- TEXT PROVIDED
******************************

Refactoring documentation
Updated code comments where helpful
Pattern capture for future use
Technical debt tracking updated
Refactoring summary report

User Confirmation Required: Is the refactoring well-documented? Ready to merge/close?

Integration with Other Skills

Works well with:

Testing Implementation Skill - Ensure test coverage before/after refactoring, write tests for refactored components
Code Review Skill - Use for systematic review of refactored code before merging
Issue Roadmap Skill - Plan refactoring work as part of issue breakdown
Sprint Planning Skill - Schedule refactoring work proactively to prevent technical debt
UX Design Skill - Refactor before implementing new UX to provide clean foundation
Database Migration Skill - Often paired when database changes require service layer refactoring

Workflow Position:

Issue Roadmap → Refactoring (if needed) → UX Design → Implementation → Testing

Common Sequences:

Before feature work: Refactoring → UX Design → UI Component Implementation
After prototyping: Implementation → Refactoring → Testing Implementation
Technical debt sprint: Issue Roadmap → Refactoring → Code Review

Timing:

Use periodically to prevent technical debt accumulation
Use before major feature additions (clean foundation)

******************************

Element and text position data:

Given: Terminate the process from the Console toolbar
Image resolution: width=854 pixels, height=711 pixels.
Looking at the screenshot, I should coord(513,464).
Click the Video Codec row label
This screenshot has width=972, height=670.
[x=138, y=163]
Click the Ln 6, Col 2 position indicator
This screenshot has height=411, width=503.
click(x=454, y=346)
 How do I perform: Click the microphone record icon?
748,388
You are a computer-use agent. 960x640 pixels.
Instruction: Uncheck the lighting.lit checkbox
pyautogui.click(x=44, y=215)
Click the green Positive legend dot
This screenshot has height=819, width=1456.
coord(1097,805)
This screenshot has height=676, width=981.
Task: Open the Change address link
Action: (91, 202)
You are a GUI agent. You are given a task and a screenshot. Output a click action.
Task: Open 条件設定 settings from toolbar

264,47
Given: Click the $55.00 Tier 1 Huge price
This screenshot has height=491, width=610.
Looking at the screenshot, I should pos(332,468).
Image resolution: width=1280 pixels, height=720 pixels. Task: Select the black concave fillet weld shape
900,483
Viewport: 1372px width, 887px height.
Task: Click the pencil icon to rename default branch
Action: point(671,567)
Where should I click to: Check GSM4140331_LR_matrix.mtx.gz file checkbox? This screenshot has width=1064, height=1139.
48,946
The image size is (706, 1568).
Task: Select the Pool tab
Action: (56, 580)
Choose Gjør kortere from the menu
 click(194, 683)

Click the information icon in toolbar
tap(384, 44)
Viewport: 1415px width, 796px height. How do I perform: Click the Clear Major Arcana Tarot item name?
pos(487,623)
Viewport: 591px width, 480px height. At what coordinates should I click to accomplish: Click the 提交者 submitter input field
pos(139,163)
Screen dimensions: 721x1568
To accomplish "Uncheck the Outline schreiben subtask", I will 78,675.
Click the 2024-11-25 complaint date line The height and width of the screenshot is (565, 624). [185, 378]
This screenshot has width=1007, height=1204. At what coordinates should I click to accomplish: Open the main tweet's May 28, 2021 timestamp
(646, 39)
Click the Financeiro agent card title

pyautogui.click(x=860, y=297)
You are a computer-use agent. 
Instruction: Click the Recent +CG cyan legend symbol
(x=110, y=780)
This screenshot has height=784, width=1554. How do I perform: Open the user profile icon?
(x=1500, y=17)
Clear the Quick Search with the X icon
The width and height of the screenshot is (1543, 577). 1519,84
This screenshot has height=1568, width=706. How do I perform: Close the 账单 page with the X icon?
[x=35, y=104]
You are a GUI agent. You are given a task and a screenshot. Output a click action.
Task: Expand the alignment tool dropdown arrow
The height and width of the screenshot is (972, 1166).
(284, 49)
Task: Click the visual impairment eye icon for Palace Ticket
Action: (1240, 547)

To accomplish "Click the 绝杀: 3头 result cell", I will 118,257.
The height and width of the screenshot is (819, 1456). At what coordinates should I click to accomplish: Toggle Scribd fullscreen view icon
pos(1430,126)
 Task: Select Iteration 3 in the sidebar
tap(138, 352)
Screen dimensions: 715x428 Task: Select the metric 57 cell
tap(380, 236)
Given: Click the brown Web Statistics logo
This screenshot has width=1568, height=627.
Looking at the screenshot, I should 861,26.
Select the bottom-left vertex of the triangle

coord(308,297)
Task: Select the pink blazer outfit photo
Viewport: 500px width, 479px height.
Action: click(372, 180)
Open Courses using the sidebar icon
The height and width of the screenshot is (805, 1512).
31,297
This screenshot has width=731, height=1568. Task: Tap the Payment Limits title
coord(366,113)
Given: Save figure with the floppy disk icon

******************************

- DIRECTION
According to the refactoring guide, which skill is often paired with refactoring when database changes require service layer refactoring?

- EXERCISE OUTPUT
The Database Migration Skill.